[Données sur les éléments et les positions de texte]
■ ■ ■ ■ ■ ■ ■
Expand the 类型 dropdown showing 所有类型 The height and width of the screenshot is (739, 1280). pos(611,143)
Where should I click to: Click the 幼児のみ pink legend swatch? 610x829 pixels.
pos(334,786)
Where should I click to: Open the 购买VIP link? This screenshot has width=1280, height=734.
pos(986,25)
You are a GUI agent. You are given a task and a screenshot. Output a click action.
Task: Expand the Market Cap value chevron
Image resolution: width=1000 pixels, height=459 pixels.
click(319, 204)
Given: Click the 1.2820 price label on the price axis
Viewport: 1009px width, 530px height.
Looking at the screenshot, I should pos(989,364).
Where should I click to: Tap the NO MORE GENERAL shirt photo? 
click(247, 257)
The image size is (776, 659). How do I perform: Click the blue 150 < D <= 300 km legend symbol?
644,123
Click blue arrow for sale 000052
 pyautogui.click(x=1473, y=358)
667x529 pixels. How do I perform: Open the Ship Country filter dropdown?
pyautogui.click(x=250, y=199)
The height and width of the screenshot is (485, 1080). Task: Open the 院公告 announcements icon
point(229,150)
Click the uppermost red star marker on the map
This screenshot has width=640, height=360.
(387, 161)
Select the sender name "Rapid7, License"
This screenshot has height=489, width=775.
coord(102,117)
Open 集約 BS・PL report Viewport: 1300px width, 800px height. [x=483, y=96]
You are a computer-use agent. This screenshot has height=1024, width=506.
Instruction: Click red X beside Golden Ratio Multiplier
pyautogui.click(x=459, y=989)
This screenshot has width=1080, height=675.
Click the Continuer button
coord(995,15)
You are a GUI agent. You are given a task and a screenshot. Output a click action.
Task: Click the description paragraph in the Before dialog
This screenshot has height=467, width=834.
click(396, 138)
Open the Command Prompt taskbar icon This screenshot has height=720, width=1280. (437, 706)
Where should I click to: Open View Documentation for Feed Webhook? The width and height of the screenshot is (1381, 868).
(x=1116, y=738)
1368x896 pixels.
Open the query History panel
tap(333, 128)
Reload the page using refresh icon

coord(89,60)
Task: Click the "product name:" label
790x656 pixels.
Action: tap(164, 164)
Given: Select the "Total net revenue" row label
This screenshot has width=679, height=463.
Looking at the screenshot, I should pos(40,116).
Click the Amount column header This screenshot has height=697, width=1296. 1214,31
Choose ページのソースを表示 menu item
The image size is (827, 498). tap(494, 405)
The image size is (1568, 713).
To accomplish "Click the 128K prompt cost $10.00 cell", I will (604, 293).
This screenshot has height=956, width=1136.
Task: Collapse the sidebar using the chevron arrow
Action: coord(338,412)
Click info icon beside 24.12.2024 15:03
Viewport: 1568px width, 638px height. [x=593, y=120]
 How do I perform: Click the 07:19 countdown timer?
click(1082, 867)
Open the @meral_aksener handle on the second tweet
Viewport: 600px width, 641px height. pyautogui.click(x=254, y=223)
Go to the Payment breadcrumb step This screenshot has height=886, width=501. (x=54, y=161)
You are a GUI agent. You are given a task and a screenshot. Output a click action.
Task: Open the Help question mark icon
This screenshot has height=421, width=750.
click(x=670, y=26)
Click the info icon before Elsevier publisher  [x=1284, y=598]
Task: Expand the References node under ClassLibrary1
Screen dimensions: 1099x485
■ ■ ■ ■ ■ ■ ■
ÉNONCÉ DU PROBLÈME>
Recopiez à l'identique, ligne par ligne, l'ensemble des données ci-dessus.

RÉPONSE>
Expand the 类型 dropdown showing 所有类型 The height and width of the screenshot is (739, 1280). pos(611,143)
Where should I click to: Click the 幼児のみ pink legend swatch? 610x829 pixels.
pos(334,786)
Where should I click to: Open the 购买VIP link? This screenshot has width=1280, height=734.
pos(986,25)
You are a GUI agent. You are given a task and a screenshot. Output a click action.
Task: Expand the Market Cap value chevron
Image resolution: width=1000 pixels, height=459 pixels.
click(319, 204)
Given: Click the 1.2820 price label on the price axis
Viewport: 1009px width, 530px height.
Looking at the screenshot, I should pos(989,364).
Where should I click to: Tap the NO MORE GENERAL shirt photo? 
click(247, 257)
The image size is (776, 659). How do I perform: Click the blue 150 < D <= 300 km legend symbol?
644,123
Click blue arrow for sale 000052
 pyautogui.click(x=1473, y=358)
667x529 pixels. How do I perform: Open the Ship Country filter dropdown?
pyautogui.click(x=250, y=199)
The height and width of the screenshot is (485, 1080). Task: Open the 院公告 announcements icon
point(229,150)
Click the uppermost red star marker on the map
This screenshot has width=640, height=360.
(387, 161)
Select the sender name "Rapid7, License"
This screenshot has height=489, width=775.
coord(102,117)
Open 集約 BS・PL report Viewport: 1300px width, 800px height. [x=483, y=96]
You are a computer-use agent. This screenshot has height=1024, width=506.
Instruction: Click red X beside Golden Ratio Multiplier
pyautogui.click(x=459, y=989)
This screenshot has width=1080, height=675.
Click the Continuer button
coord(995,15)
You are a GUI agent. You are given a task and a screenshot. Output a click action.
Task: Click the description paragraph in the Before dialog
This screenshot has height=467, width=834.
click(396, 138)
Open the Command Prompt taskbar icon This screenshot has height=720, width=1280. (437, 706)
Where should I click to: Open View Documentation for Feed Webhook? The width and height of the screenshot is (1381, 868).
(x=1116, y=738)
1368x896 pixels.
Open the query History panel
tap(333, 128)
Reload the page using refresh icon

coord(89,60)
Task: Click the "product name:" label
790x656 pixels.
Action: tap(164, 164)
Given: Select the "Total net revenue" row label
This screenshot has width=679, height=463.
Looking at the screenshot, I should pos(40,116).
Click the Amount column header This screenshot has height=697, width=1296. 1214,31
Choose ページのソースを表示 menu item
The image size is (827, 498). tap(494, 405)
The image size is (1568, 713).
To accomplish "Click the 128K prompt cost $10.00 cell", I will (604, 293).
This screenshot has height=956, width=1136.
Task: Collapse the sidebar using the chevron arrow
Action: coord(338,412)
Click info icon beside 24.12.2024 15:03
Viewport: 1568px width, 638px height. [x=593, y=120]
 How do I perform: Click the 07:19 countdown timer?
click(1082, 867)
Open the @meral_aksener handle on the second tweet
Viewport: 600px width, 641px height. pyautogui.click(x=254, y=223)
Go to the Payment breadcrumb step This screenshot has height=886, width=501. (x=54, y=161)
You are a GUI agent. You are given a task and a screenshot. Output a click action.
Task: Open the Help question mark icon
This screenshot has height=421, width=750.
click(x=670, y=26)
Click the info icon before Elsevier publisher  [x=1284, y=598]
Task: Expand the References node under ClassLibrary1
Screen dimensions: 1099x485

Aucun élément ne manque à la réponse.